Scammers steal money by streaming users’ smartphone screen

Sberbank has reported the emergence of a new fraudulent scheme that utilizes the screen sharing feature during video calls, available in some popular messaging apps. Initially, the scammer creates an account in a messaging app, posing as an employee of Sberbank, with an account name mimicking the number 900 and featuring the bank's logo.

The first call is made from this profile, with the cybercriminal posing as a bank representative and inquiring whether the potential victim has recently updated their mobile banking app. If the response is negative, the "bank employee" claims that another specialist will contact them soon to assist with the app update.

Another perpetrator typically calls from a different account or even a different messaging app with screen-sharing capabilities. The confusion caused by interacting with different "specialists" is intended to disorient the individual and compel them to follow the cybercriminals' instructions. The second "bank employee" asserts that they are conducting a video call for biometric client identification and requests the user to enable screen-sharing mode to connect the "robotic system for account diagnostics."

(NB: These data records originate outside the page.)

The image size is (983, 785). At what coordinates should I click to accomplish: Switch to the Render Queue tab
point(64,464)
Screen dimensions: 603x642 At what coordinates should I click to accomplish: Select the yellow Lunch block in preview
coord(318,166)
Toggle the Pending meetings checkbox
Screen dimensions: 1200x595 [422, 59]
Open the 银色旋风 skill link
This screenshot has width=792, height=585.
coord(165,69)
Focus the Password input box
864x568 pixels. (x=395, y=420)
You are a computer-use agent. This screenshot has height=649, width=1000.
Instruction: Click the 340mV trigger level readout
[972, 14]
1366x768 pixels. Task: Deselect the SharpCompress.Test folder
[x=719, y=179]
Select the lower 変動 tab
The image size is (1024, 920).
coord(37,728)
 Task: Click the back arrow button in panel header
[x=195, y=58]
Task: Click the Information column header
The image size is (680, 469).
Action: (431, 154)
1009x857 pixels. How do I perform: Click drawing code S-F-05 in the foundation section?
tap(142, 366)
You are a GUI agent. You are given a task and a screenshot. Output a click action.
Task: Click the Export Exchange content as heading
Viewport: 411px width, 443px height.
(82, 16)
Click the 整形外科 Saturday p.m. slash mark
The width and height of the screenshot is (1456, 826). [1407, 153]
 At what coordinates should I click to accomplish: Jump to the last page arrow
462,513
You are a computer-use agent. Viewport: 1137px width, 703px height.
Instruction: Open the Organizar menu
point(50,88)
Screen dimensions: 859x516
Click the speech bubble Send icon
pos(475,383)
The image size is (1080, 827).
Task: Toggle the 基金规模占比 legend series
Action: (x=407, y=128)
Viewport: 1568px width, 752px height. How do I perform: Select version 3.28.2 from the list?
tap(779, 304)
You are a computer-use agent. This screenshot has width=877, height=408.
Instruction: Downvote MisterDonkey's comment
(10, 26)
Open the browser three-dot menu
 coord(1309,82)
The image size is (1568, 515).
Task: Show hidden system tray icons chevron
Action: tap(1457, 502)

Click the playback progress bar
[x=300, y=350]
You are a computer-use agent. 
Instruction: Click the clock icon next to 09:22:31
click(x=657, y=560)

The user is then asked to log in to the bank's mobile app, with the assurance that it is entirely safe since only the robot will see the screen. In reality, screen sharing enables the fraudster to view card numbers, account balances, and SMS codes from the bank. These details can be exploited to gain access to the client's account and steal their funds or persuade them to transfer money to a supposed "secure account."

Sberbank emphasizes that users should never share their device screen with strangers via video calls, even if they claim to be bank employees, and the purported robotic system for account diagnostics is a fabrication.